Tive ainda o grato privilégio de integrar, em vários mandatos, como vice-presidente da direcção, os corpos gerentes do Sindicato dos Jornalistas, em listas independentes de que fizeram parte, como presidentes da assembleia geral e da direcção, os camaradas José Carlos de Vasconcelos e Cáceres Monteiro, sempre lembrado. A nível cultural fui dirigente do Teatro Experimental do Porto, sou sócio fundador do Clube de Jornalistas, presido à assembleia geral da Associação dos Jornalistas e Homens de Letras do Porto e sou secretário da assembleia geral do Centro de Formação de Jornalistas do Porto, além de ser também sócio fundador do Lugar do Desenho – Fundação Júlio Resende. Fui agraciado com as medalhas de Mérito (ouro) pelas Câmaras de Penafiel e do Porto. Mas o meu maior galardão foi e continua a ser o de jornalista.

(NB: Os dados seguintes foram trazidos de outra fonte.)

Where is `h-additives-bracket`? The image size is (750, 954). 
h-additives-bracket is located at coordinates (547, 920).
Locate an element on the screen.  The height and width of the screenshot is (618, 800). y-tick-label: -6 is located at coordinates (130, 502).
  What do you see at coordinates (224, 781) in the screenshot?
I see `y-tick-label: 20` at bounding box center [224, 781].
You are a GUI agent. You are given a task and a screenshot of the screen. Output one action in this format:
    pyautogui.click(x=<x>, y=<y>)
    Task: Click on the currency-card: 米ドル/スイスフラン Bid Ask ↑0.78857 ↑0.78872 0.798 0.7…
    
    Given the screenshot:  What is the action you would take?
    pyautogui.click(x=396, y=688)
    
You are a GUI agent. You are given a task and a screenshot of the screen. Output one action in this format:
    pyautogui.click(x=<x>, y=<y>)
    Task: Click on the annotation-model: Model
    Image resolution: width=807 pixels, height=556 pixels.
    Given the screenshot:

O jornalismo deu-me tudo. Sempre entendi esta profissão, primeiro como a arte de comunicar, mas também como arma de combate, quando foi preciso combater a prepotência e a arrogância; e como reduto de resistência sempre que se torna necessário resistir às investidas da mediocridade. No jornalismo aprendi a ser solidário e a cultivar os valores da amizade e da camaradagem. E é com orgulho que continuo a ser um jornalista entre jornalistas.